Because every argument of every predicate in Cyc has type constraints, the space of valid
assertions is radically reduced.
2.2. The Cyc inference engine
The Cyc inference engine handles modus ponens and modus tollens (contrapositive)
inferencing, universal and existential quantification, and mathematical inferencing. It uses
contexts called "microtheories" to optimize inferencing by restricting search domains.
The Cyc knowledge base contains hundreds of thousands of assertions. Many approaches
commonly taken by other inference engines (such as frames, RETE, match, Prolog, etc.)
just don't scale well to KBs of this size. As a result, the Cyc team has been forced to
develop other techniques.
Cyc includes several hundred special-purpose inferencing modules for handling
specialized common types of inference. One set of modules handles reasoning concerning
collection membership, subsethood, and disjointness. Another handles equality reasoning.

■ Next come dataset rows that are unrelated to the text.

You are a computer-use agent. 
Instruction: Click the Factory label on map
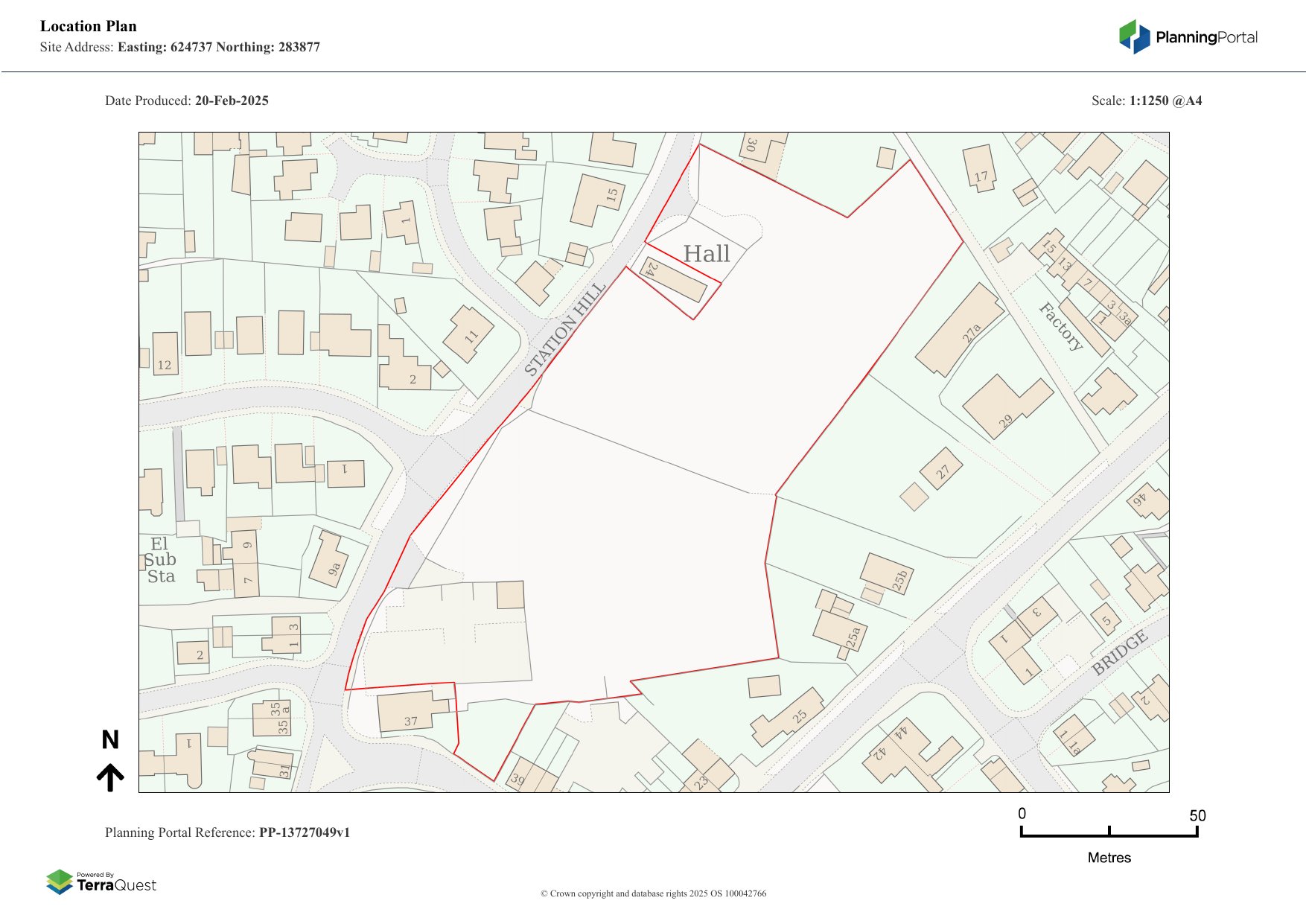point(1061,326)
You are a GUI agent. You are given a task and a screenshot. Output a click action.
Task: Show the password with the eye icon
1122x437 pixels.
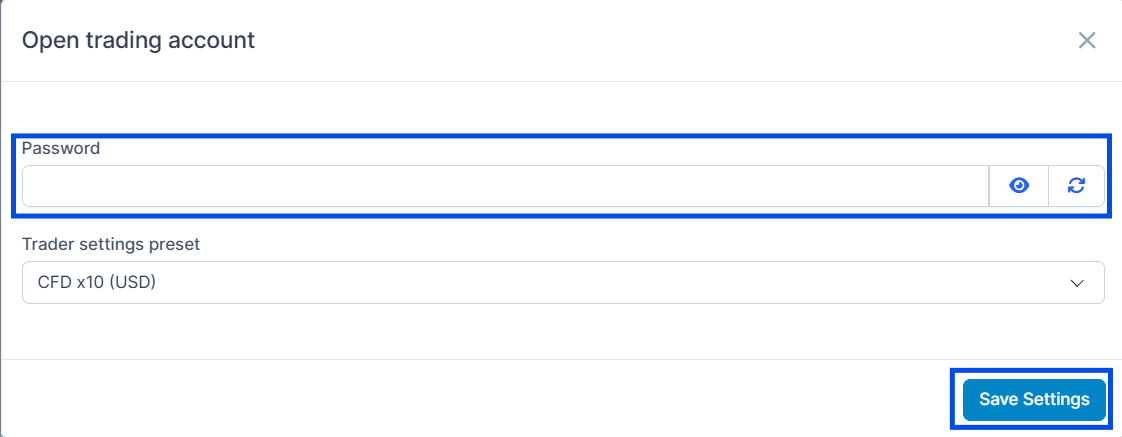(1018, 186)
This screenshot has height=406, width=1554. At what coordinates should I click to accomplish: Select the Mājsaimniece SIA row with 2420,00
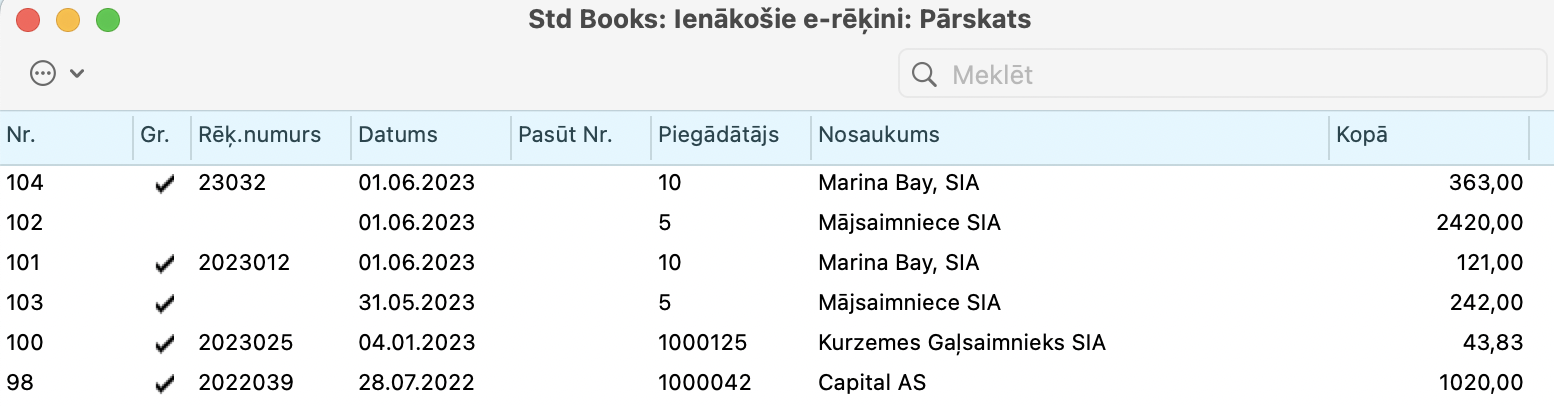click(x=909, y=223)
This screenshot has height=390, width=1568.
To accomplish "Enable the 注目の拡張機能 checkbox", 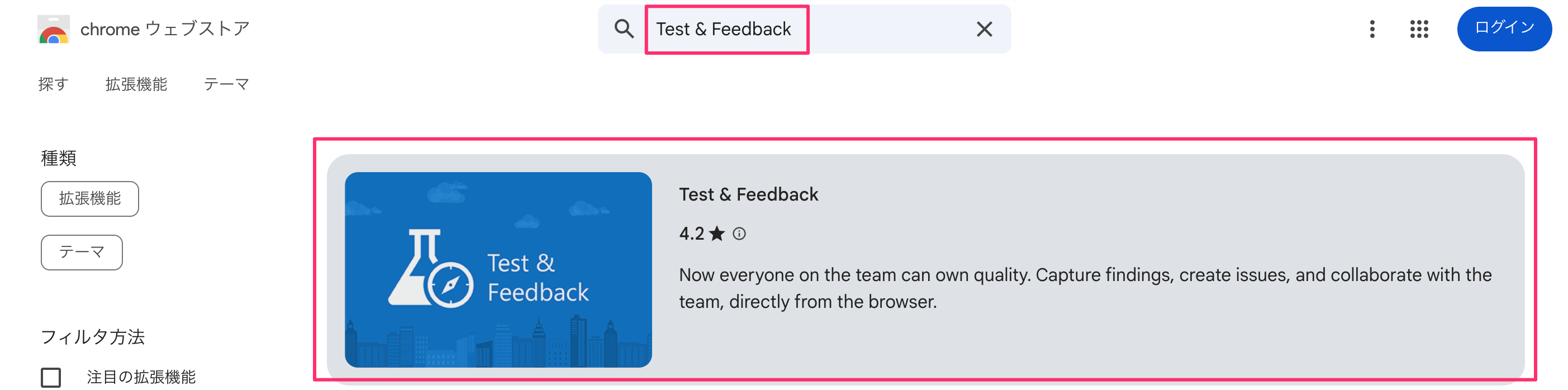I will (51, 377).
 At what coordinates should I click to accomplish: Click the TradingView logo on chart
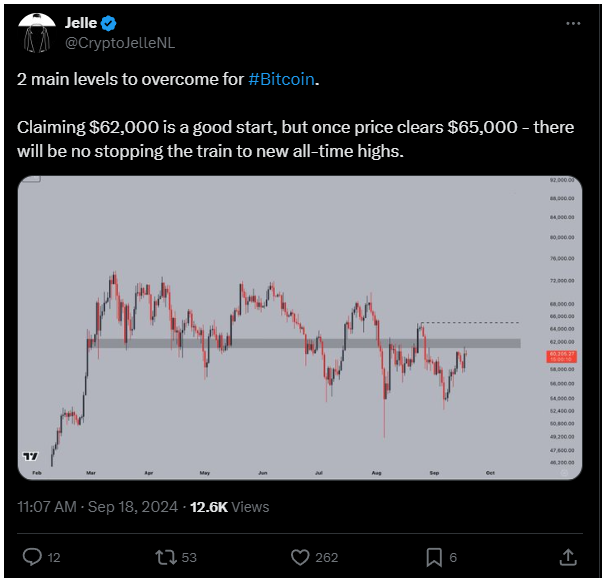(31, 456)
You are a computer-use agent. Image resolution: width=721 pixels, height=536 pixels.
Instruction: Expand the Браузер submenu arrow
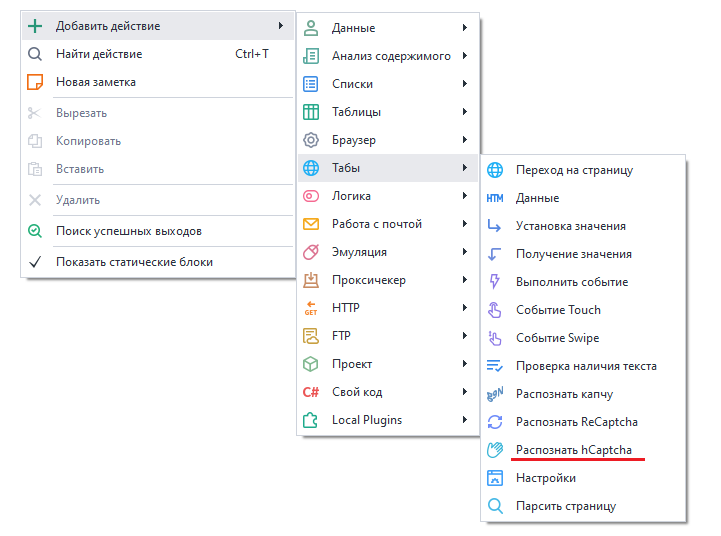[x=465, y=140]
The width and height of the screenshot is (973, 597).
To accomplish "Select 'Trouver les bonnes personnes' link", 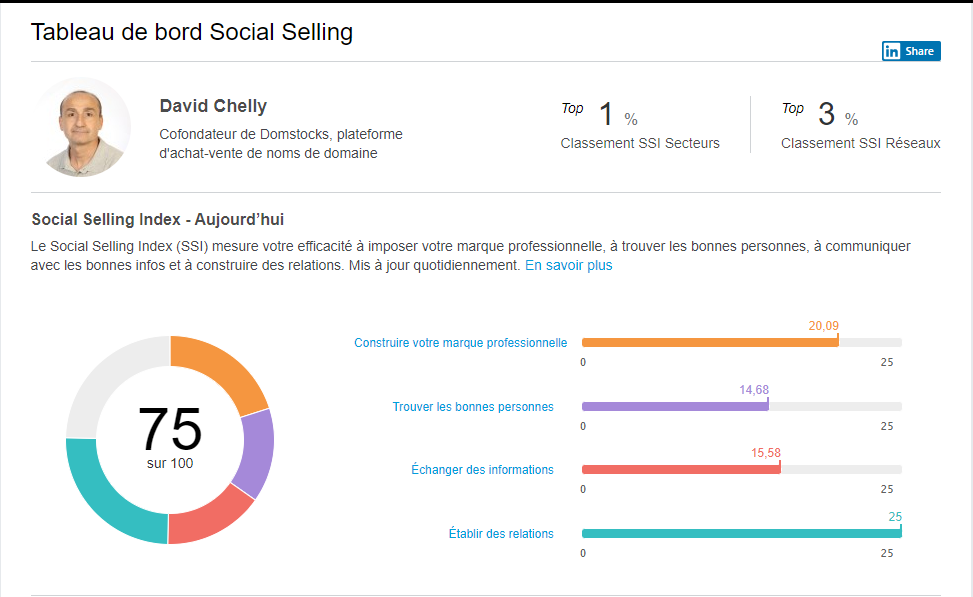I will click(473, 407).
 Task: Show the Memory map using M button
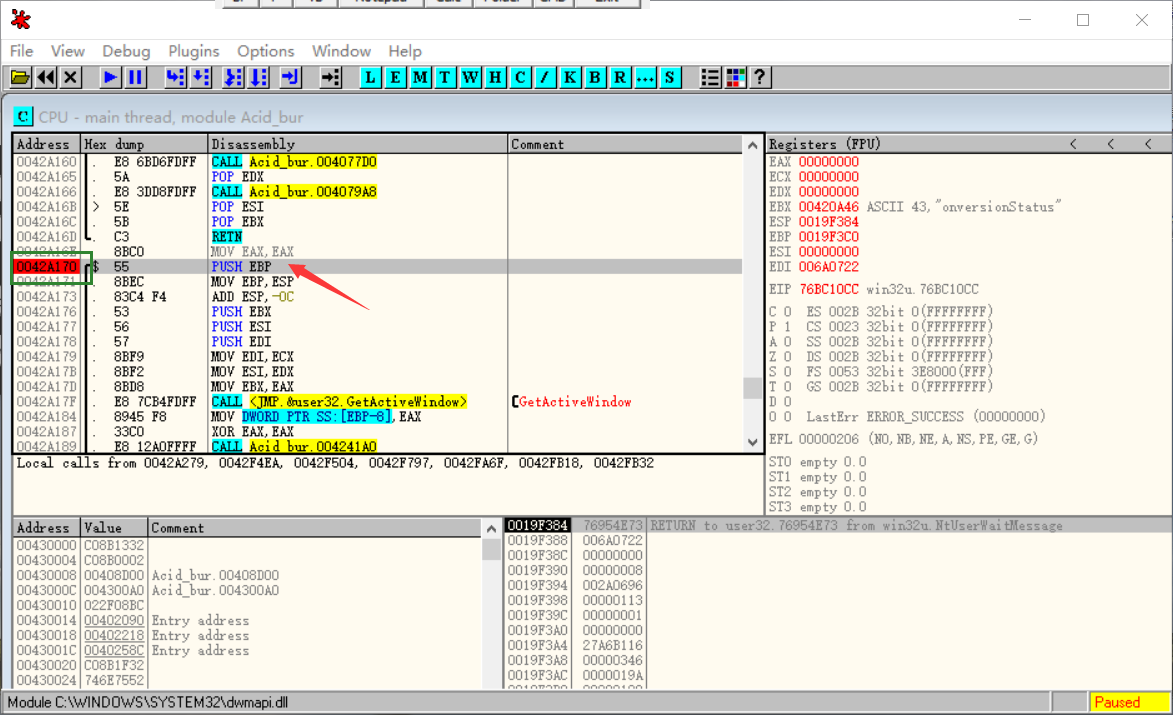[x=421, y=77]
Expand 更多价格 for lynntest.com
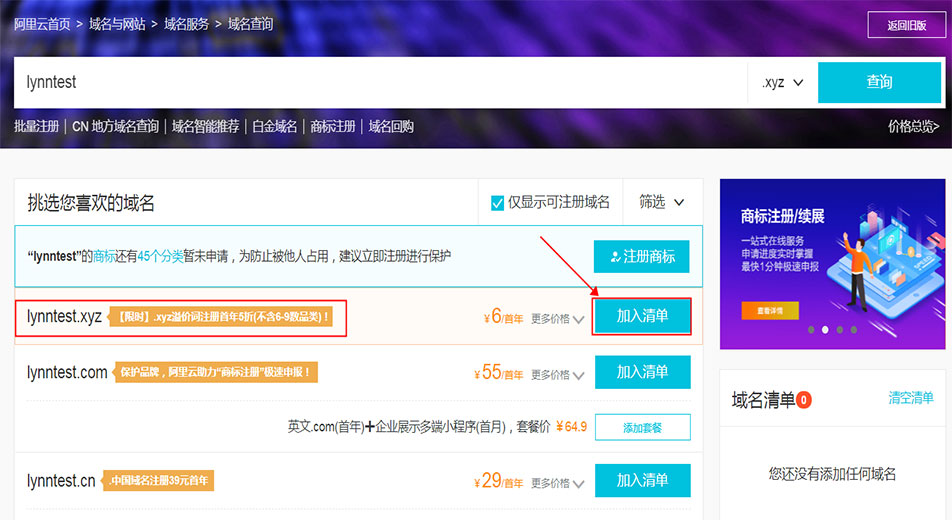This screenshot has height=520, width=952. (x=557, y=375)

Still others implement symmetry, transitivity and reflexivity reasoning.
Backward inferencing-the type of inferencing initiated by an ASK operation-can be
regarded as a search through a tree of nodes, where each node represents a CycL formula
for which bindings are sought, and each link represents a transformation achieved by
employing an assertion in the knowledge base.
For example, let's say I ask Cyc for bindings for the formula (#$likesObject ?x ?y). That
formula will constitute the root node of an inference search tree. What I am looking for is
any assertion which will help provide bindings for ?x and ?y. The KB may contain some
some if-then rules, such as the default rule:
(#$implies
(#$possesses ?x ?y)
(#$likesObject ?x ?y))
This assertion would constitute a link to a new node with a different formula to satisfy,
namely, the formula
(#$possesses ?x ?y)
Now Cyc might find an assertion in the KB that says
3
(#$possesses #$RonaldReagan #$ChocolateCandy002),
In which case Cyc would bind #$RonaldReagan to ?x and $ChocolateCandy002 to ?y.
The Cyc inference engine uses many specially-designed heuristic rules to decide which
leaf node to expand next in an inference search. The heuristic rules are based on the
synactic and semantic features of the formulas that occur at the nodes.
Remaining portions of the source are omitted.